What to produce: Would you retype exactly the lines below, starting with the one that has "You are a GUI" and going on through the one that has "This screenshot has width=1152, height=720.", with no pictures and nothing else?

Records from a collection
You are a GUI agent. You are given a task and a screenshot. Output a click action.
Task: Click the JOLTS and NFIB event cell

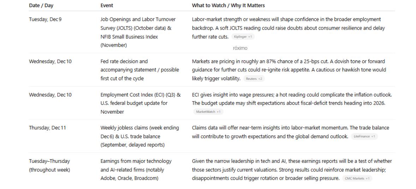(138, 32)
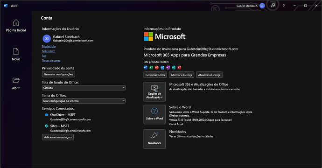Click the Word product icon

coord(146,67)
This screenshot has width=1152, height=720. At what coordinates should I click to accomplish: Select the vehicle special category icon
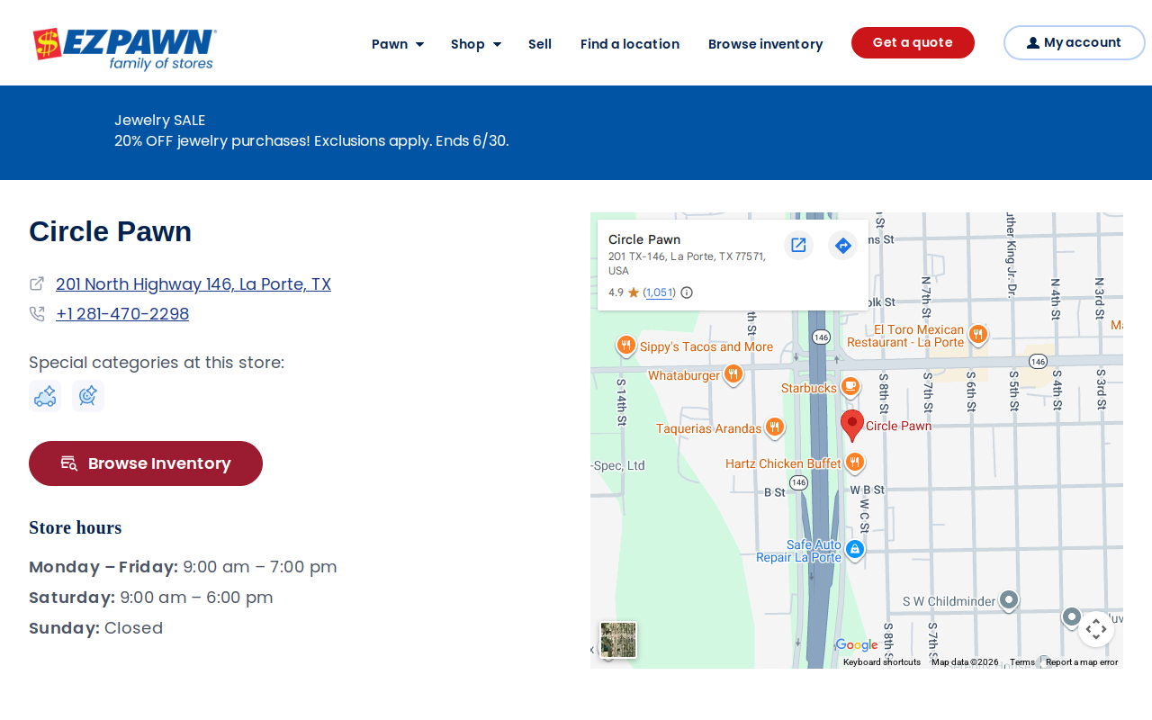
==
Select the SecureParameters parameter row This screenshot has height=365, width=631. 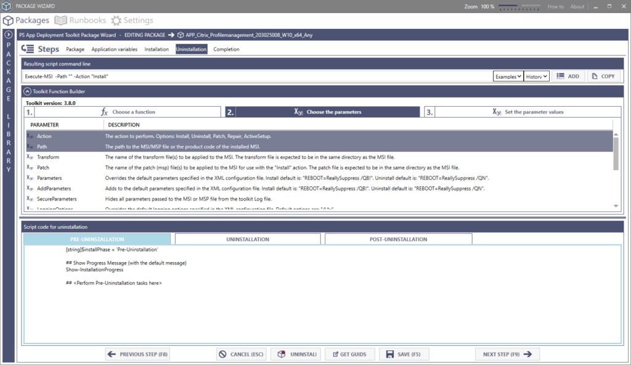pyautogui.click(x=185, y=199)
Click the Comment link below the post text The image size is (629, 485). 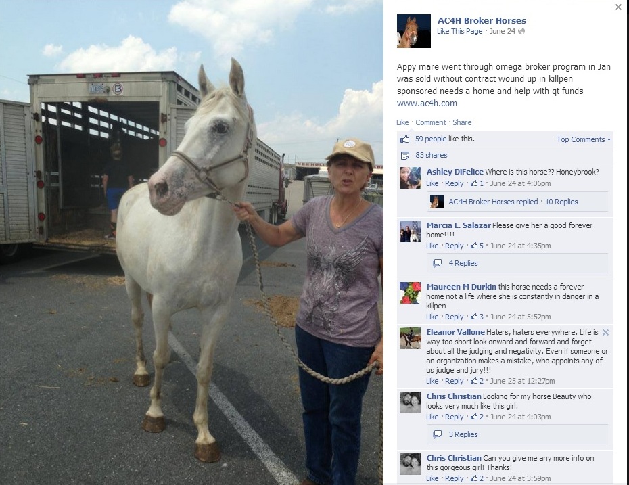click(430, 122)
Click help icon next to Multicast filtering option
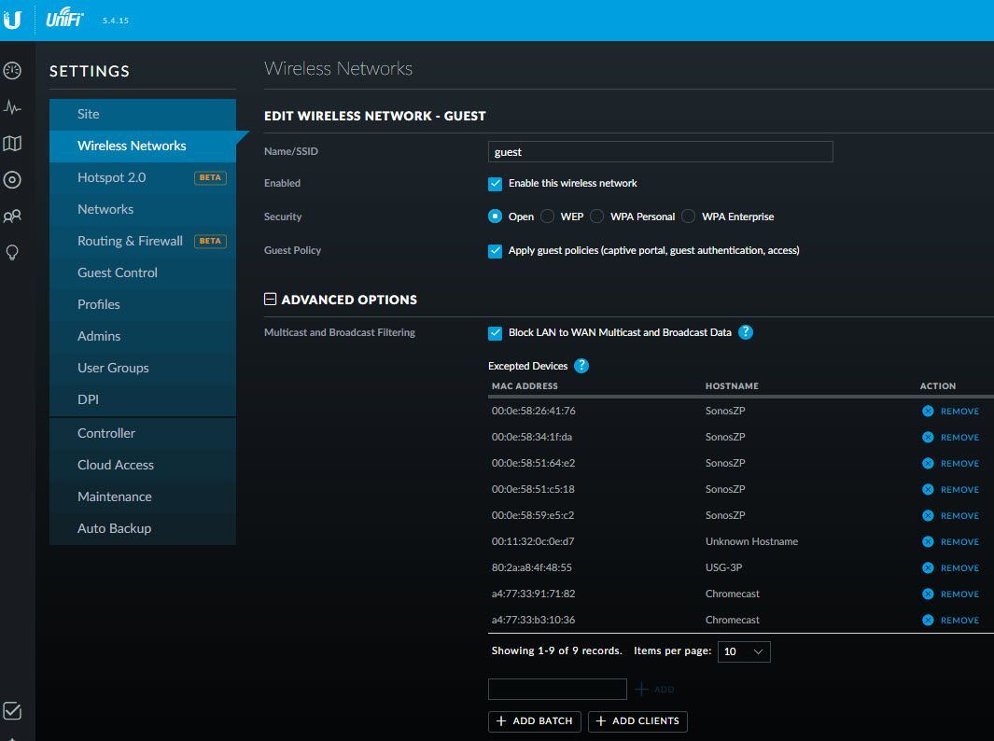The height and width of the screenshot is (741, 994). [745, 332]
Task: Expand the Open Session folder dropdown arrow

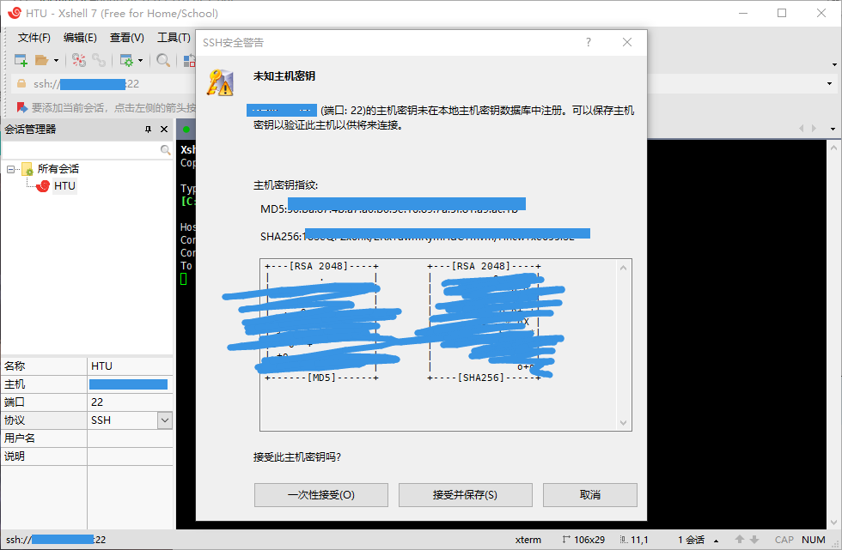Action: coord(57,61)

Answer section:
You are a GUI agent. You are given a task and a screenshot. Output a click action.
Task: Click the JOLTS and NFIB event cell

(138, 32)
Click the Word product icon

coord(146,67)
This screenshot has width=1152, height=720. At what coordinates should I click to accomplish: Select the vehicle special category icon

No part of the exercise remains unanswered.